[Work to complete] According to the data protection security guidance below, who should be paired with a technician to handle authorization and legal advisory request formalities?

[Page extract]
--- BEGIN ---
The main objective is to emphasise a policy of protection of personal data through organisational and technical means adapted to the risk represented and in the current level of state-of-the-art.

The authorisation and legal advisory requests systems

It is strongly recommended to associate a jurist with a technician to accomplish the formalities related to authorisation and legal advisory requests, which necessitate transversal skills.

To break the ice, the jurist may ask the technician to explain the joke raised to the rank of adage: “the more memory a computer has, the faster it can produce error messages.” (Dave Barry).

If these two systems of formalities vary in many ways, in strict terms of security, they may be very similar.

First of all, the article 17-1 of law no. 1.165 that provides, in the case of processing subject to the articles 11 et 11-1 of law abovementioned “the specific technical and organisational measures intended to guarantee data protection”, places emphasis on access and accreditation (authorisation) management.

In this regard, the processing related to “access and accreditation” is often forgotten in the formalities with the CCIN, even though the article 30 of the Sovereign Order no. 2.230 establishing the terms and conditions of application of the law no. 1.165, requires that be designated “the people responsible for establishing the accreditation profiles adapted strictly to the purpose of the processing”.

Then, with regards to the form itself, the data controller shall describe in detail the measures to ensure the security of the processing and the personal data it contains.

He will then describe the security of the general architecture of the information and communication system, the means implemented to ensure the security of the related processing and information, and finally, the security relating to the users and to access (physical and logical).

Finally, a scheme of the technical architecture of the security of the processing and a scheme of the data flow must also be enclosed in the file.

These diagrams shall enable on one hand, an easy location within the information system of the processing which is the subject of the formality, and, on the other hand, an understanding of the security measures both in general and specific terms related to the said processing.

Example of the security analysis scheme

Vade mecum of the main principles of computer security or the twelve labours of Hercules

1. Know the information system and its users

        • Make sure you have a mapping of the computer installation and keep it up-to-date.
        • Make sure you have an exhaustive inventory of privileged accounts and keep it up-to-date.
        • Write and implement arrival and departure procedures of the users (personnel, students).

2. Control the network

        • Limit the number of Internet accesses to the strict necessary (network partners)
        • Limit/control the connections to the network of personal equipment (in particular tablets and Smartphones)

3. Authenticate the user

        • Identify nominally each person who has access to the system (no generic access)
        • Apply a policy of word choice and length of passwords.
        • Apply an authentication policy (for example, blocking accounts every six months if the password has not been changed).
        • Do not keep passwords in plain-text in the information systems.
        • Systematically renew the elements of authentication by default (password, certificate) on network equipments (routers, servers, printers, and so on).

4. Secure terminal equipment

        • Use a computer park management tool that allows the deployment and updates of security policies on equipment (supervision).
        • Manage mobile (nomadic) workstations according to a security policy that is at least as strict as the one for fixed workstations.
        • Prohibit (with exceptions) remote connections on client workstations.
        • Encrypt data, especially on mobile workstations and media so called data extraction (CD, DVD, memory sticks, and so on).
--- END ---
[Dataset extract]
--- BEGIN ---
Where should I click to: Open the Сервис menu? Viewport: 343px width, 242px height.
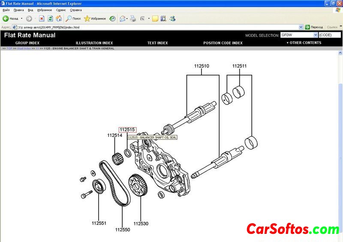pos(61,10)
--- END ---
[Response to the exercise] A jurist.